ZADANIE.
Proszę odpowiedzieć krótko na trzy pytania do tekstu o globalistach:
1. Którzy liderzy, poza prezydentem Trumpem, zostali w nim wymienieni?
2. Co według tekstu zastępuje globalistom Boga?
3. Do jakiego kraju globaliści kierują, według tekstu, karawany najbiedniejszych młodych ludzi?

FRAGMENT TEKSTU.

W sumie, zwycięski pochód globalistów popędzających przed miażdżącymi gąsienicami lśniących Rolls Royców swoich nieświadomych sojuszników, zbieraninę biednych, głodnych, niespełnionych i zagubionych (którzy też są produktem ich działalności), spowodował niemrawe próby samoobrony ludzi przywiązanych do tradycji, religii i własnej tożsamości. Dlatego jest to zjawisko globalne, tak jak globalny jest atak na wartości chrześcijańskiej cywilizacji z miejscem dla Boga, ale i podmiotowością człowieka.  Biednych globalistów nie stać na Boga, więc jego substytutem jest tzw. lepsze jutro opływające w społeczną równość i sprawiedliwość. Jednak żeby wizja lewicowego raju mogła się spełnić musisz, jak w każdej sekcie, porzucić własną tożsamość i być posłuszny jej liderom.

Prezydent Trump nie jest politycznym sierotą, już przed nim (i po nim) jak grzyby po deszczu wyrastali z lokalnych gleb tacy ludzie jak Orban, Kaczyńscy, Erdogan, a nawet Duterte,  Putin i Bolsonaro. To oni przeciwstawiają się instrumentalnemu wykorzystywaniu globalistów, bojówkarzy spod znaku gender, ras, feministek, walczących z religiami ateistów i kosmopolitów, w niszczeniu tradycyjnej rodziny, narodu, kultury i państwa. Ci liderzy reprezentują bunt niedoszłych ofiar globalizmu. Część z nich ma swoje własne ambicje, aby wyrwać ze światowego płótna więcej dla siebie i mimo, że czasem zagrażają wręcz sobie samym, to łączy ich opór przeciwko planom totalnego tyrana pragnącego kontrolować wszystkich i wszystko.

Globaliści uzależniając od siebie i adoptując lewicę odnieśli wielki sukces, ale chcą więcej. To oni sponsorują inwazję Europy przez wyznawców  religii, która nie zdołała się jeszcze otrząsnąć z VII wiecznego widzenia człowieka i świata. Globaliści pomagają tym ludziom (ale i niestety Europejczykom)  przebyć wyniszczającą podróż od Europy do Eurabii). To oni sponsorują przyśpieszoną destabilizację kształtowanej przez setki lat chrześcijańskiej cywilizacji, kierując tabuny i karawany najbiedniejszych i najmniej wykształconych (czasem niepiśmiennych w rodzimym języku) młodych ludzi do USA. Wszystko to, aby siać zamęt.

Materiał wybrany ze zbioru:
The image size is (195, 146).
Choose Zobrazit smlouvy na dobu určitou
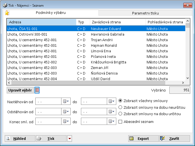click(120, 113)
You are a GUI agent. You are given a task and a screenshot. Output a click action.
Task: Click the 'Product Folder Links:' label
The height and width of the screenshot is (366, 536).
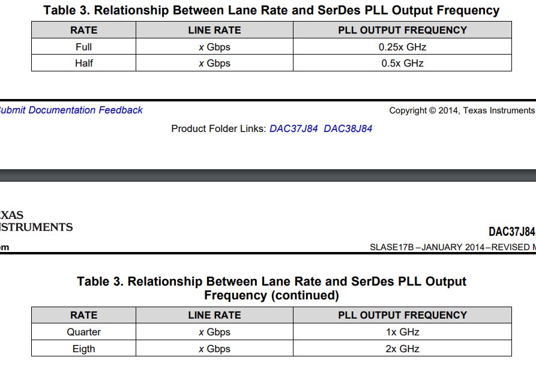coord(218,128)
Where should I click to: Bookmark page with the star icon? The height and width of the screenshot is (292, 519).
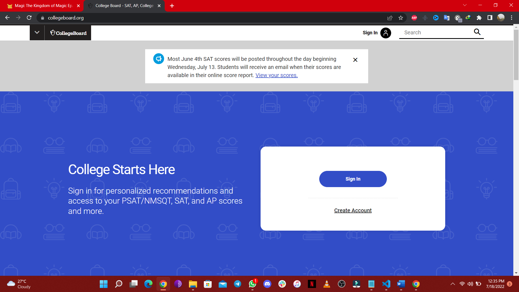pyautogui.click(x=401, y=18)
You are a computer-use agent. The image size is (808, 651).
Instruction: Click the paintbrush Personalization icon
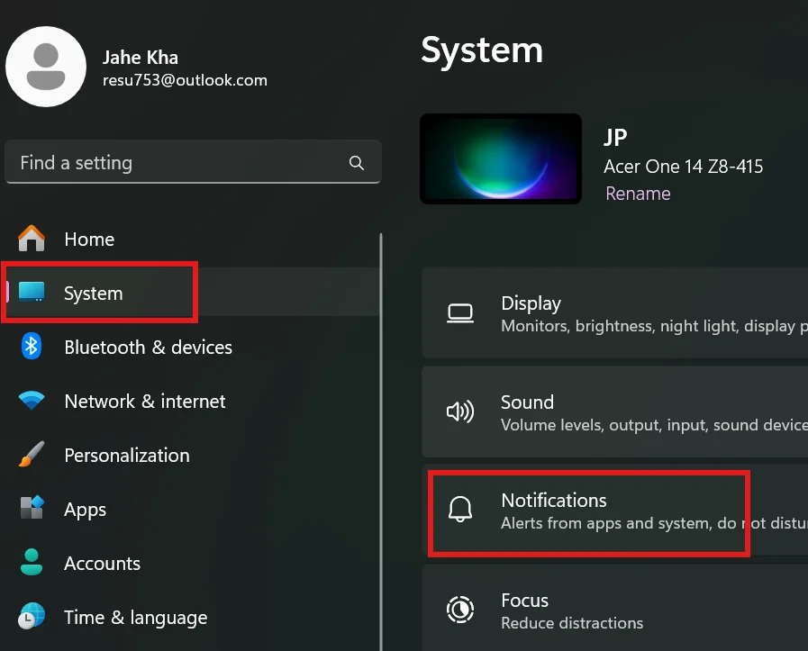32,455
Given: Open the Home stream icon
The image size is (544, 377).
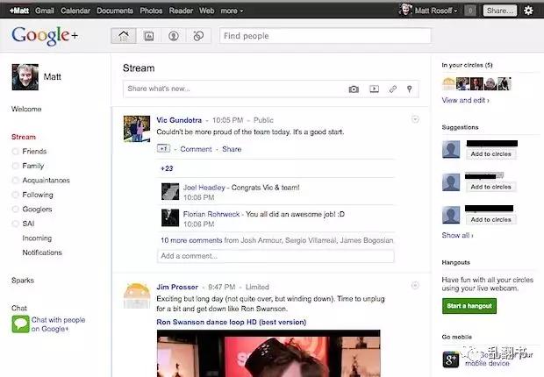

ROZWIĄZANIE ZADANIA.
1. Orban, Kaczyńscy, Erdogan, Duterte, Putin i Bolsonaro.
2. Tak zwane lepsze jutro opływające w społeczną równość i sprawiedliwość.
3. Do USA.